VERS UN ASSOUPLISSEMENT?
Roger Melanson, ministre responsable de la Politique d’expansion du commerce prend acte du choix de la Cour suprême de maintenir le statu quo.
«Le jugement confirme que les gouvernements provinciaux ont le droit de réglementer et d’assurer la gestion de l’offre», dit-il.
Malgré tout, Roger Melanson reconnaît qu’il est temps de moderniser la réglementation qui encadre l’importation d’alcool d’une province à une autre.
«C’est clair qu’il faut faire évoluer les politiques commerciales en matière de produits alcoolisés, déclare-t-il. Les consommateurs le demandent et le dossier Comeau a permis d’avoir une discussion sur le sujet.»
Un comité de travail national se penche actuellement sur la possibilité d’éliminer certaines barrières au commerce de l’alcool. Des recommandations seront présentées dès le mois de juillet.
«Nous regardons deux choses, explique le ministre. Est-ce qu’on peut augmenter la quantité d’alcool qu’un individu peut acheter dans une autre province canadienne, et est-ce qu’on peut utiliser les nouveaux modes d’achat en ligne?»
Il ajoute que son gouvernement doit faire preuve de prudence, étant donné qu’Alcool NB rapporte chaque année près de 170 millions $ à la province.

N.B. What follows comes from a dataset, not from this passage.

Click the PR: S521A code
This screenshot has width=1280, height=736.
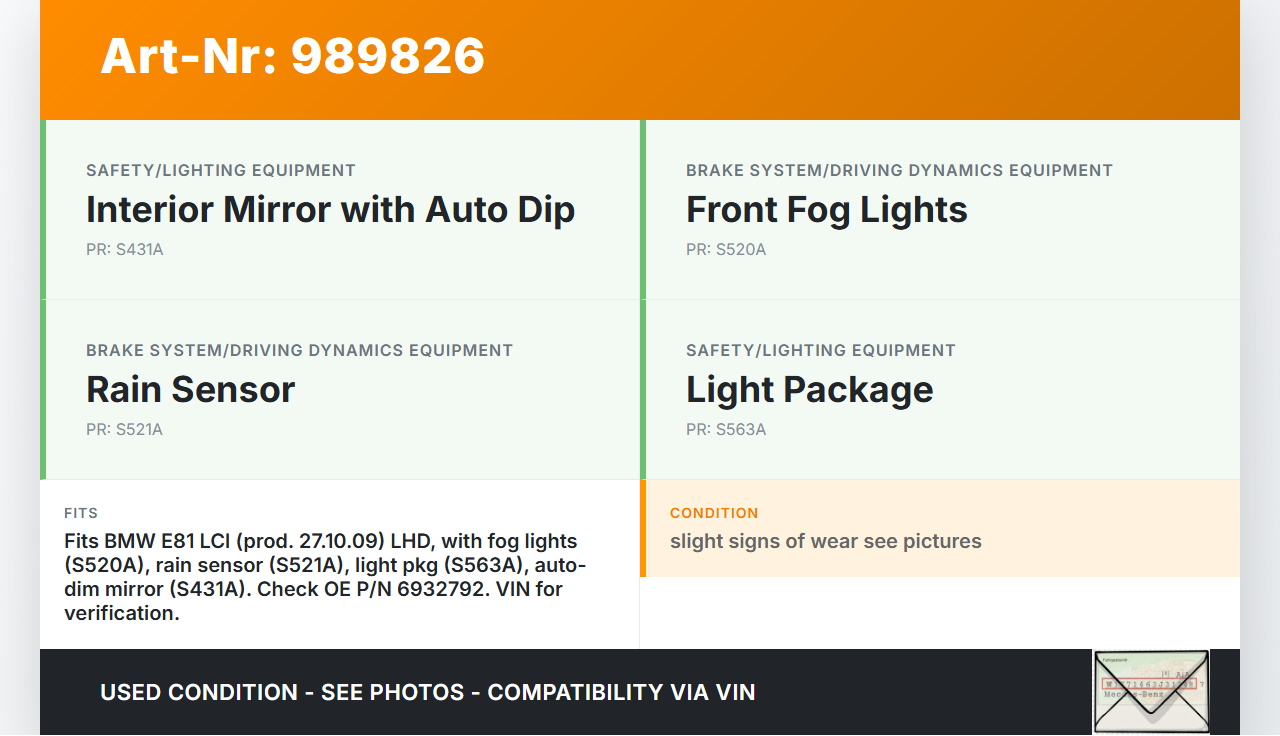[x=124, y=430]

«Alcool NB génère des revenus importants pour le gouvernement provincial qui les redistribue pour des services publics que ce soit dans le système de santé, l’éducation ou les infrastructures», rappelle M. Melanson.

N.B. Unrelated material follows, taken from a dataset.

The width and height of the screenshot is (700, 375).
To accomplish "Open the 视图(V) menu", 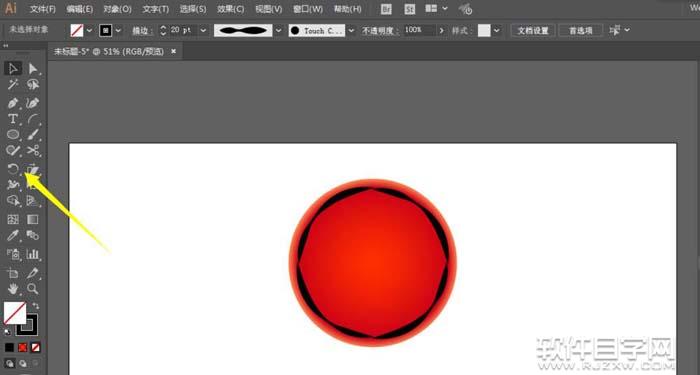I will click(269, 9).
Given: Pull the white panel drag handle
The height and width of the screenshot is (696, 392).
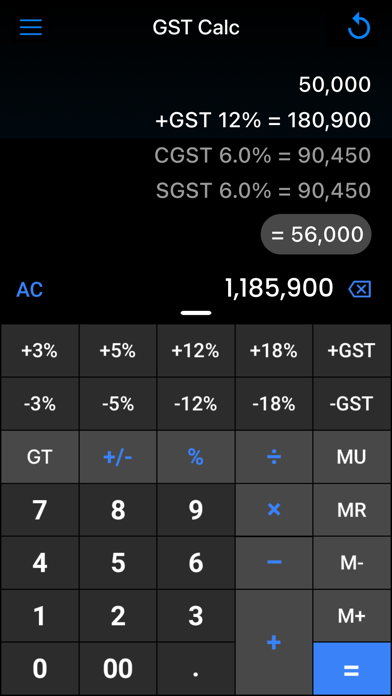Looking at the screenshot, I should 196,312.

À la suite du jugement, de nombreux groupes ont appelé les provinces à faire tomber les obstacles à la libre circulation des marchandises telles que l’alcool.
Martine Hébert, porte-parole nationale de la Fédération canadienne de l’entreprise indépendante, parle d’une «occasion manquée» d’en arriver à un commerce totalement ouvert entre les provinces.
L’organisme Consumer Choice Center estime qu’un coup a été porté aux droits des consommateurs.
«L’idée d’avoir une nation et un marché est la fondation sur laquelle ce pays a été construit», argumente David Clement, directeur du Consumer Choice Center.
La Chambre de commerce du Canada a aussi partagé sa déception.
«La décision ne fera que consolider la plupart des obstacles qui entravent actuellement les échanges commerciaux au Canada, en faisant grimper le prix de revient des entreprises et en pénalisant les consommateurs canadiens.»